When a line of the listing below has the string "agent" in it, copy that line.

### INFORMATION GIVEN
****
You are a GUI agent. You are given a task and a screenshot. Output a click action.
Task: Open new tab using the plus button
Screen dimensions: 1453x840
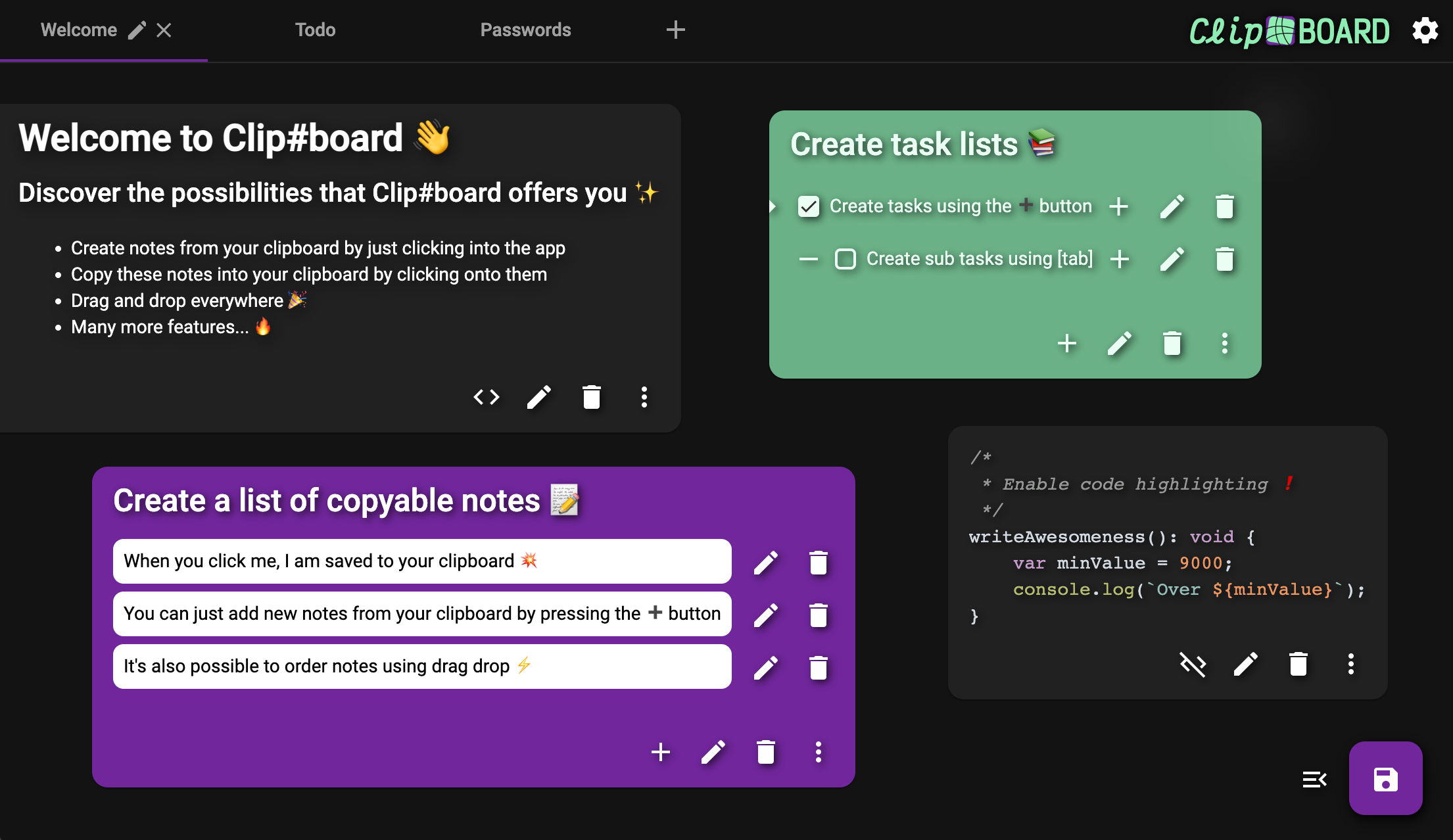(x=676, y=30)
****
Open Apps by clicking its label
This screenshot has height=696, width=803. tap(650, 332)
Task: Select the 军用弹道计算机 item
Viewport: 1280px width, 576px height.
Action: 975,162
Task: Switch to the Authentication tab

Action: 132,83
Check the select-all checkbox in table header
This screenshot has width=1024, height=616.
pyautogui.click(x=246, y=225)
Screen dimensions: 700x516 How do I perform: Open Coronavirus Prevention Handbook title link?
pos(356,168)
****
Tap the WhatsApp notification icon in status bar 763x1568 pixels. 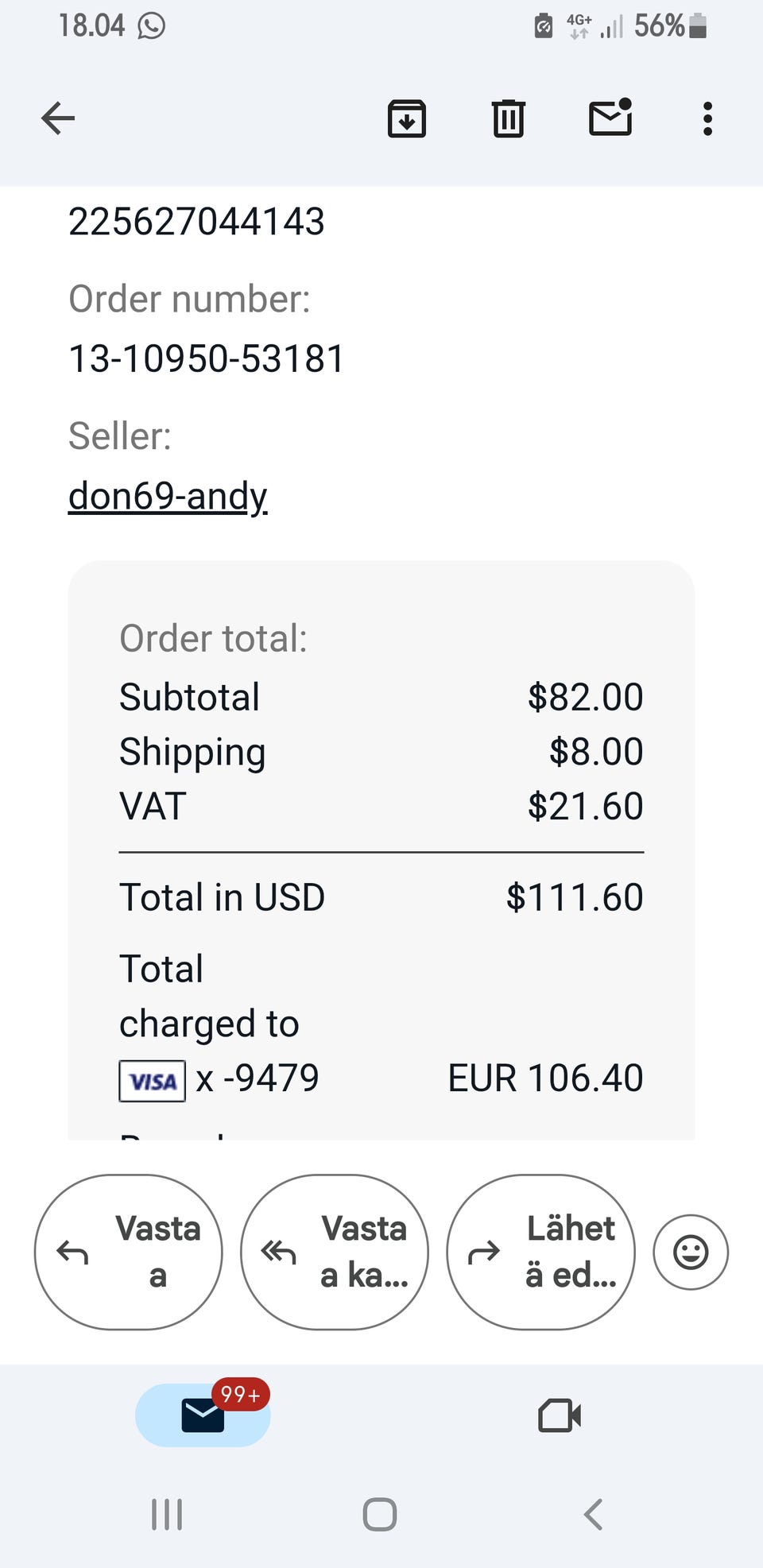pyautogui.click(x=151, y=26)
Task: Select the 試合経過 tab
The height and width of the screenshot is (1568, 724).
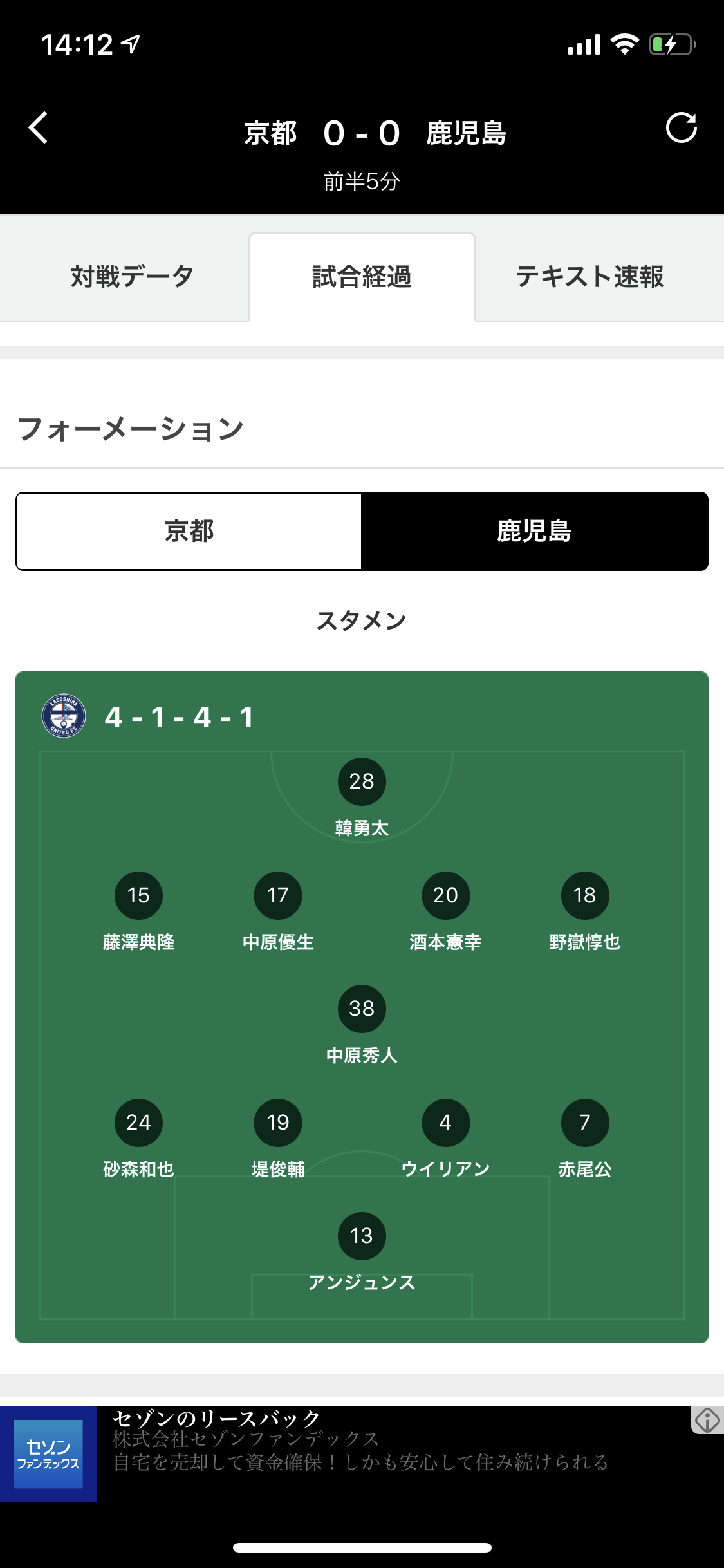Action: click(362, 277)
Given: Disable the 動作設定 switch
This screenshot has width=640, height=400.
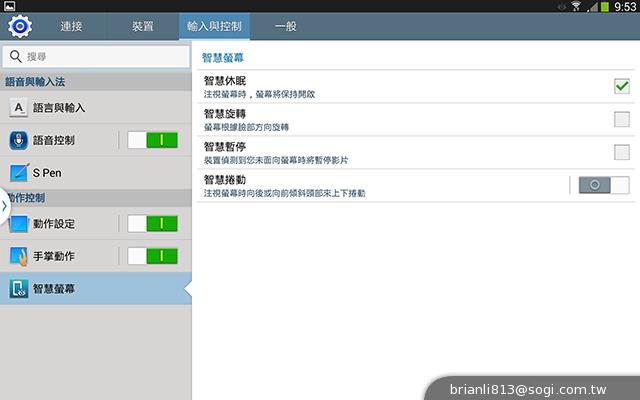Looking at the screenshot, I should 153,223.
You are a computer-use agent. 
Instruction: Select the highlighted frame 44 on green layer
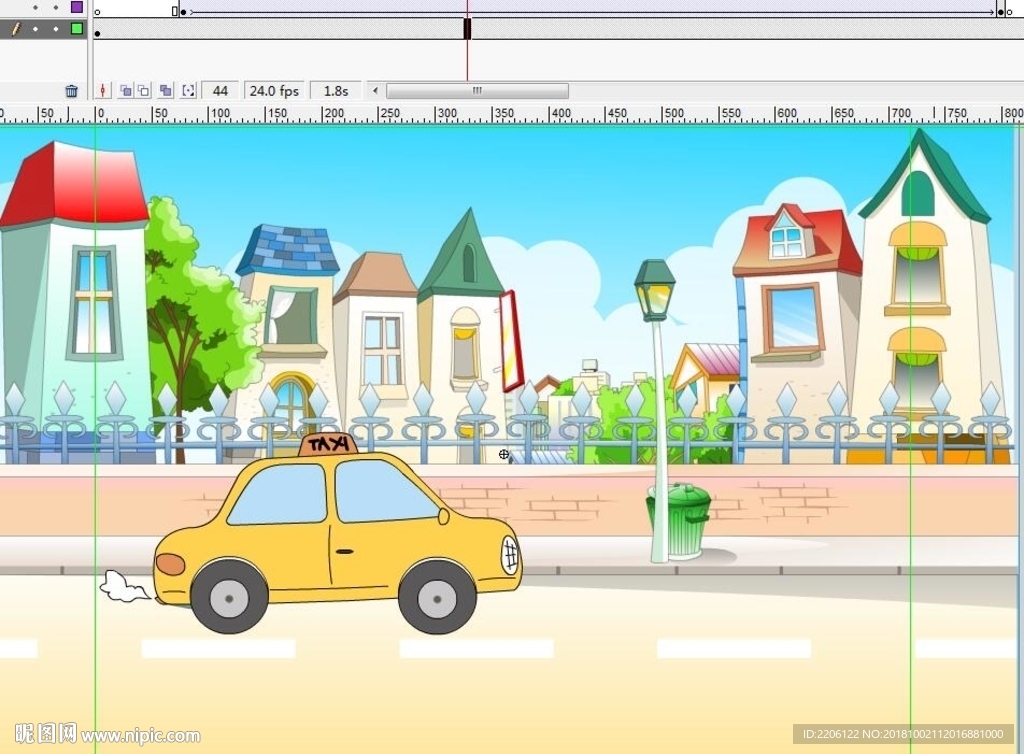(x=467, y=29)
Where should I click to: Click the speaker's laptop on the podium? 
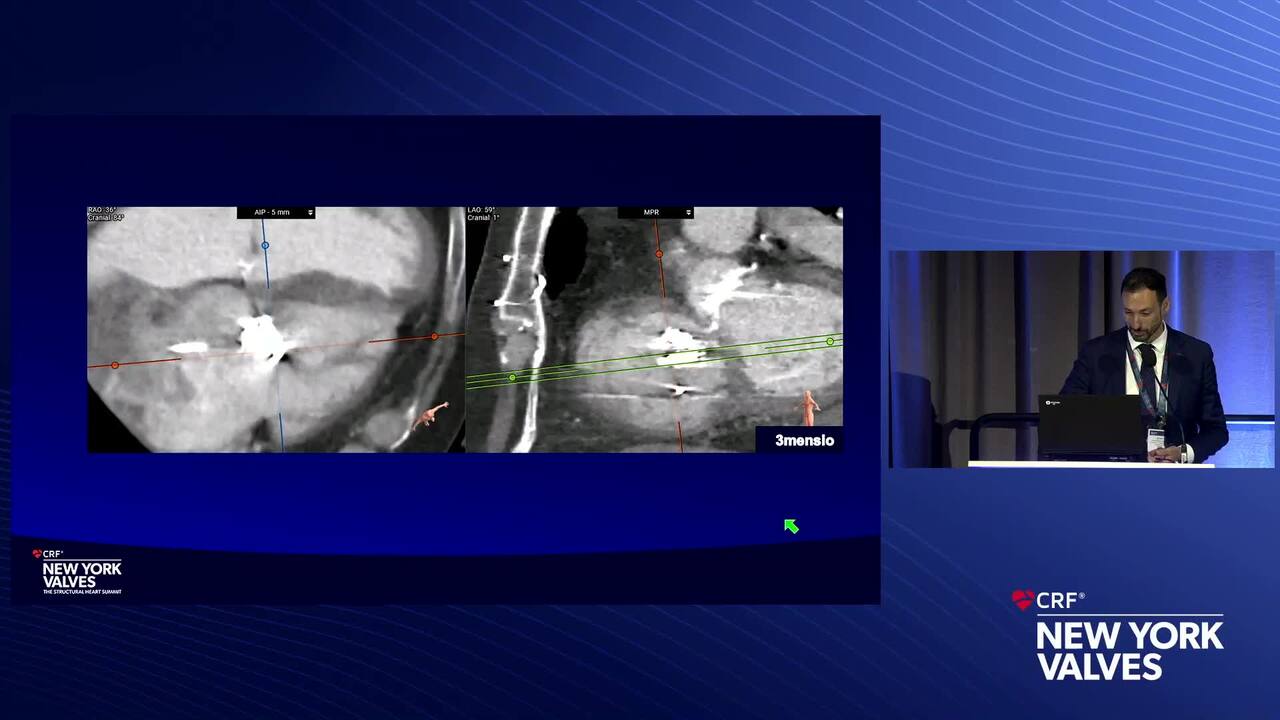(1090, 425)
****
### EXERCISE SOLUTION
You are a GUI agent. You are given a task and a screenshot. Output a click action.
You are a computer-use agent. 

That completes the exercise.